La vie avant l’économie

En entrevue à la radio d’ICI Première, la semaine dernière, le neuropsychiatre Boris Cyrulnik a affirmé que, pour la première fois, « les sociétés font passer la vie de l’individu avant l’économie ». Jusqu’ici, c’était plutôt l’inverse. Selon lui, c’est une véritable « révolution de la pensée porteuse d’espoir ». Êtes-vous d’accord, Mme Maillet ?

« Ça dépend de qui, répond-elle. Je pense que le premier ministre Legault, par exemple, voit l’humain en premier. Tandis que Donald Trump pense à l’économie d’abord. Il ne faut pas se faire d’illusions. D’ici la fin de la crise, des gens vont se garrocher pour s’enrichir et tirer profit de la pandémie. Ça fait partie de la nature humaine. » 

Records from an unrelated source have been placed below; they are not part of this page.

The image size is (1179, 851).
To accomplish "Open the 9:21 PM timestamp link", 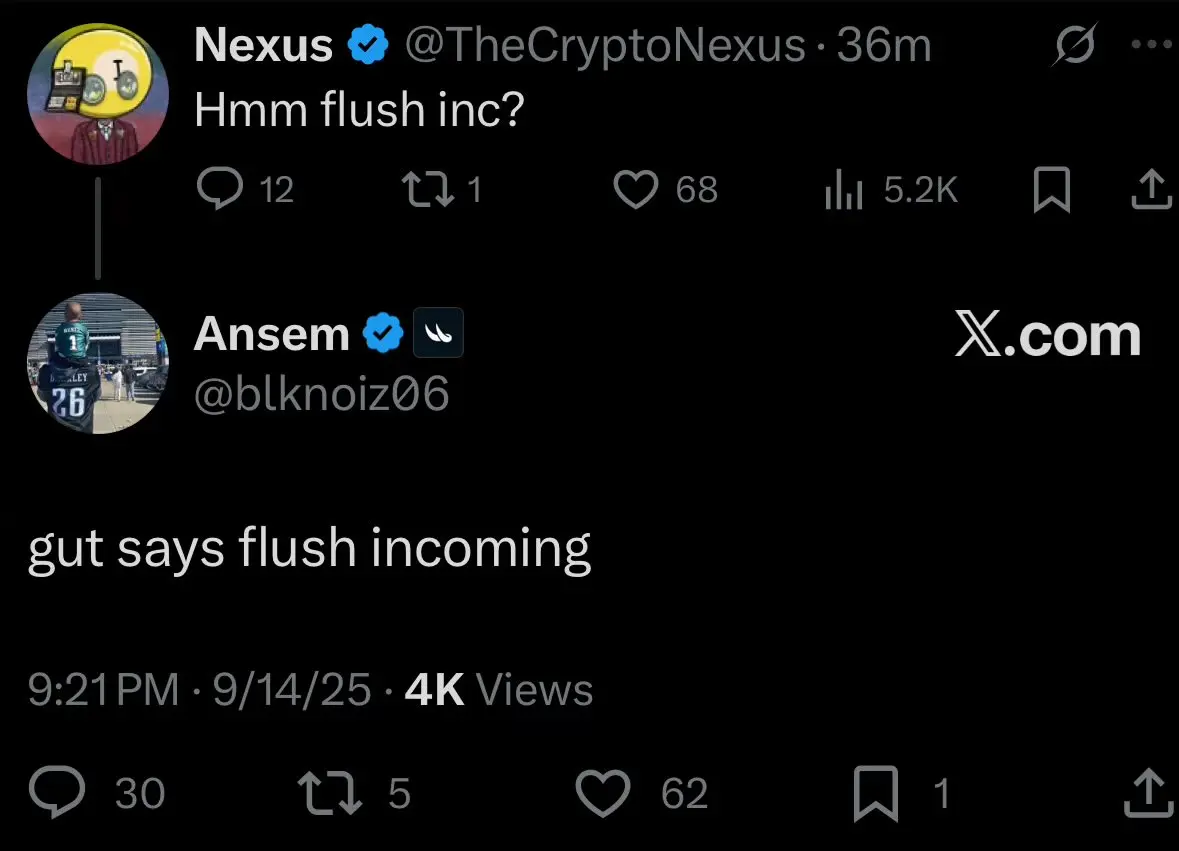I will [x=104, y=689].
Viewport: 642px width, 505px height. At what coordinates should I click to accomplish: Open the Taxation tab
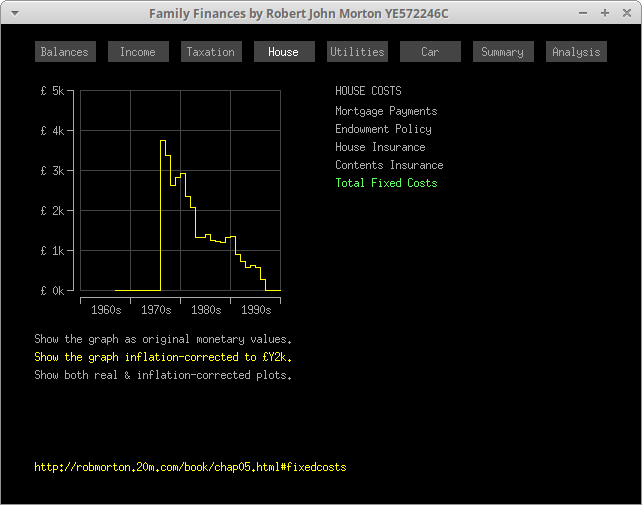click(211, 52)
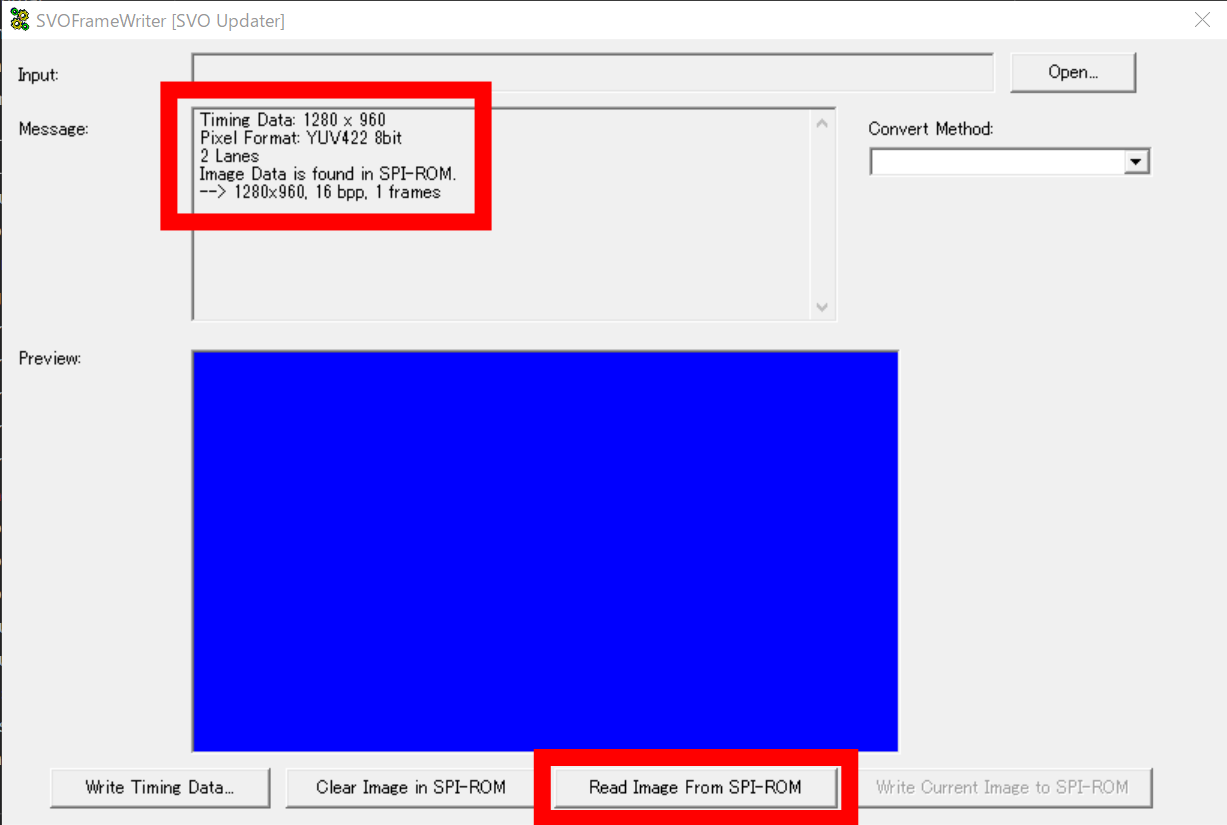This screenshot has height=825, width=1227.
Task: Click the SVOFrameWriter app icon in title bar
Action: click(19, 19)
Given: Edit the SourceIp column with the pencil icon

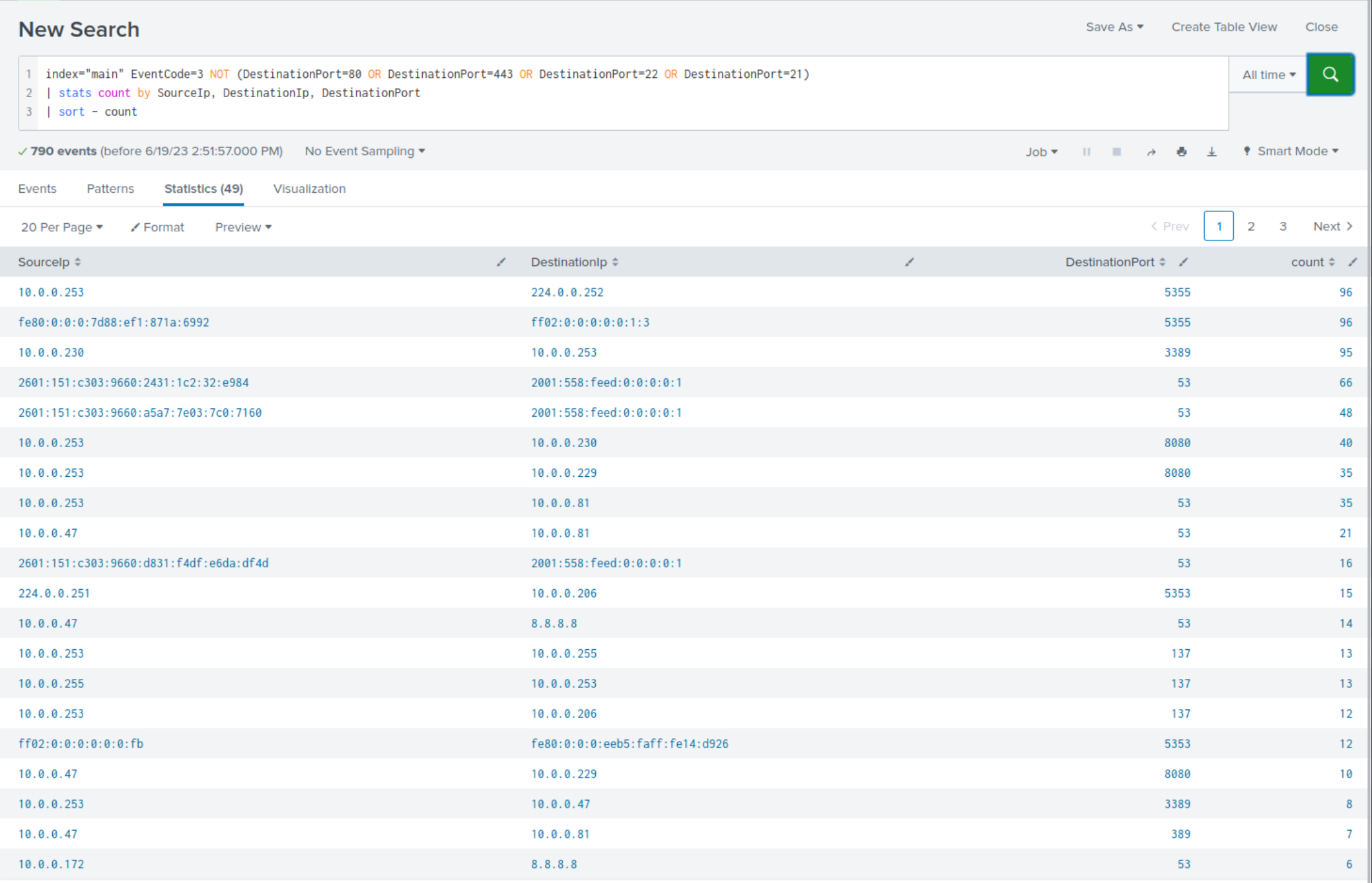Looking at the screenshot, I should coord(501,262).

Toutefois, même si le drame qu’on vit présentement n’a rien de réjouissant, « il peut nous faire découvrir de nouvelles valeurs, plus créatives, une vraie richesse humaine autre que celle de l’argent », croit-elle.

Une dernière question avant de raccrocher… Qu’est-ce que la Sagouine, cette brave Acadienne qui a survécu à bien des malheurs, penserait de la pandémie actuelle ? Que dirait ce sage personnage – qui fêtera ses 50 ans l’an prochain – pour nous rassurer au milieu de ce grand dérangement ?

Une phrase fétiche lui revient en tête : « C’est point d’aouère de quoi qui rend une parsoune bénaise, c’est de saouère qu’a’ va l’aouère. » 

Traduction par l’auteure : « Ce n’est pas la possession des choses qui rend heureux, mais c’est la quête du bonheur. C’est au printemps qu’on a hâte de voir venir l’été. »

Et comme c’est joli, le printemps, quand Antonine Maillet nous donne de ses nouvelles.

Bio

Née en 1929 à Bouctouche, au Nouveau-Brunswick, Antonine Maillet a écrit une cinquantaine de livres (romans, contes, pièces de théâtre et essais), dont La Sagouine, Pélagie-la-Charrette (prix Goncourt, 1979), Le huitième jour, Le chemin Saint-Jacques et Clin d’œil au temps qui passe. Sa renommée s’étend à toute la francophonie, et son œuvre est aujourd’hui traduite en plusieurs langues. Son plus récent ouvrage, Fabliau des temps nouveaux, vient d’être publié chez Leméac.